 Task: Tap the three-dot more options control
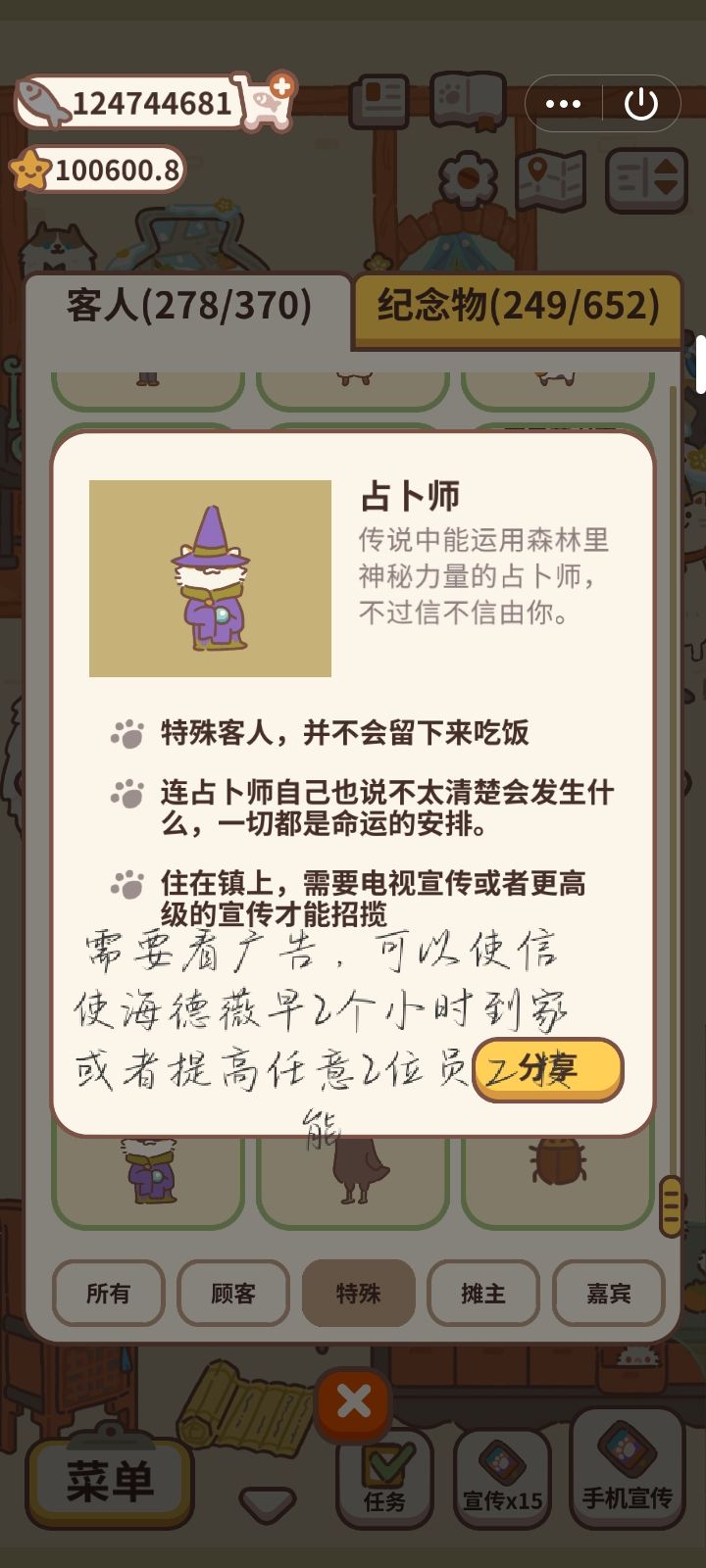pos(564,102)
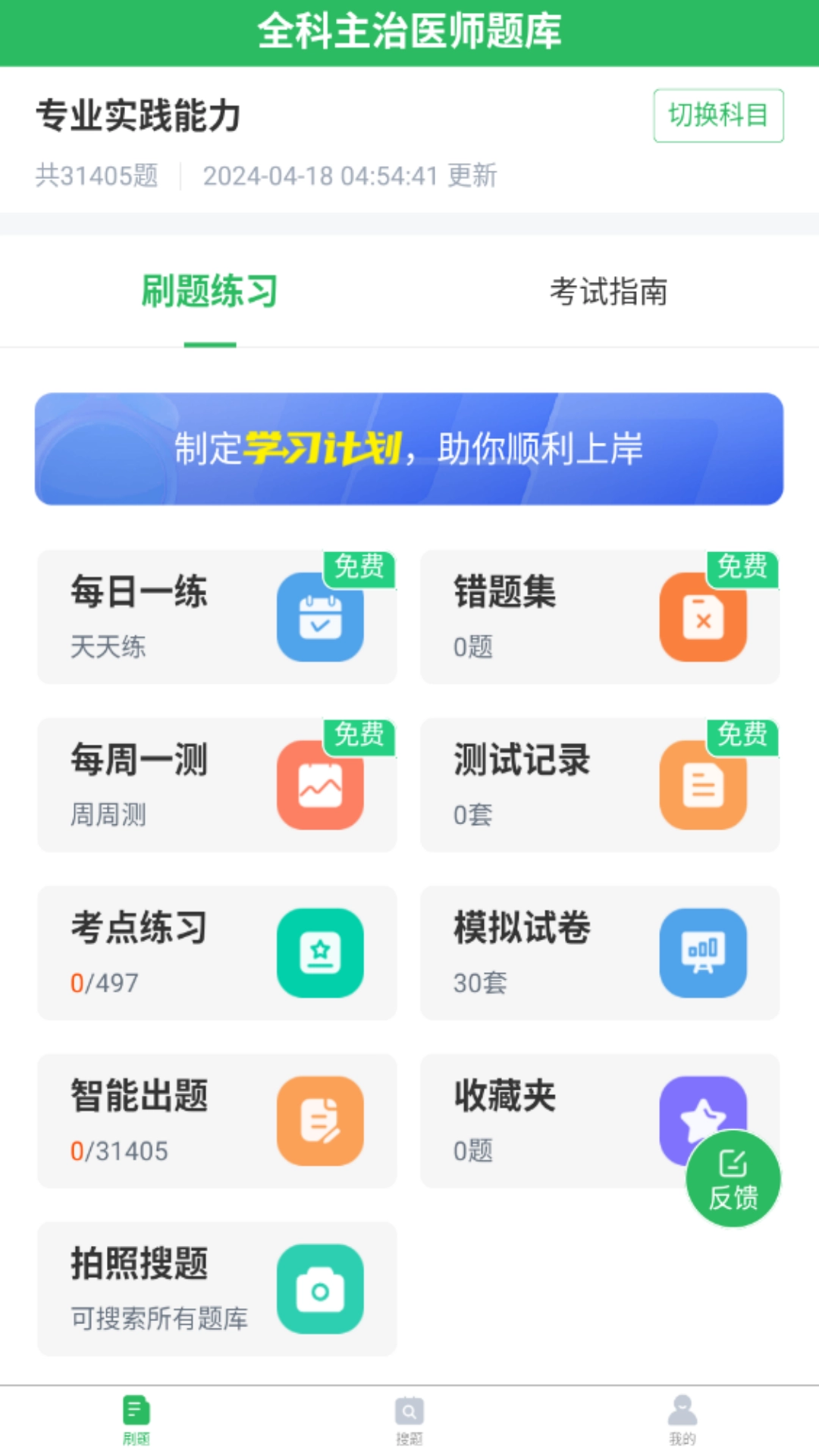Tap 切换科目 to change subject
The height and width of the screenshot is (1456, 819).
pos(719,115)
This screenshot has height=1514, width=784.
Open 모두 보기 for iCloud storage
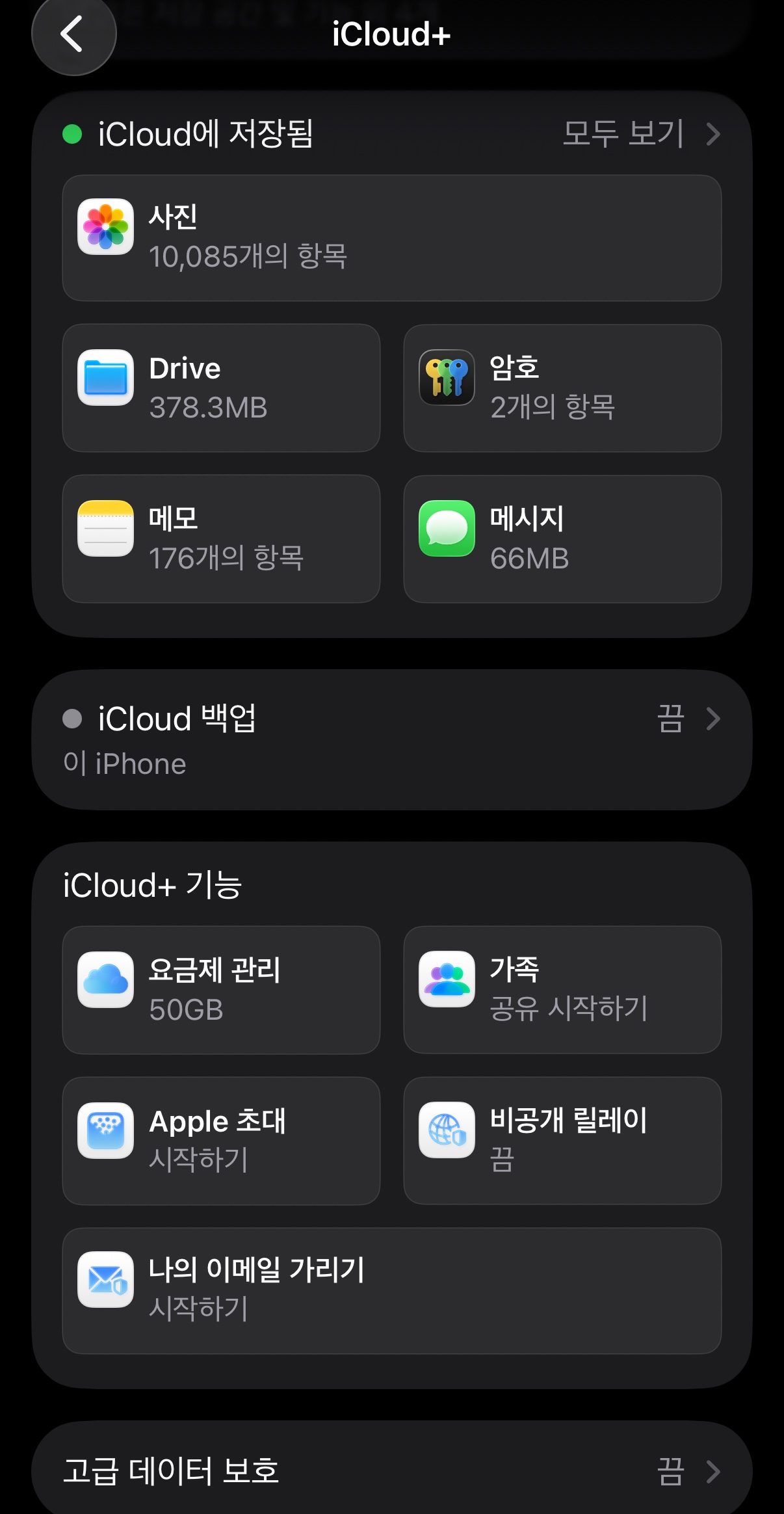click(x=642, y=134)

○ ○ ○

= DIRECTIONS FOR THIS TASK =
Write out the listing above line by line without changing anything, and leave the pictures out.

= FULL OUTPUT =
 Task: Tap the three-dot more options control
pos(564,102)
Tap 切换科目 to change subject
The height and width of the screenshot is (1456, 819).
pos(719,115)
This screenshot has height=1514, width=784.
Open 모두 보기 for iCloud storage
click(x=642, y=134)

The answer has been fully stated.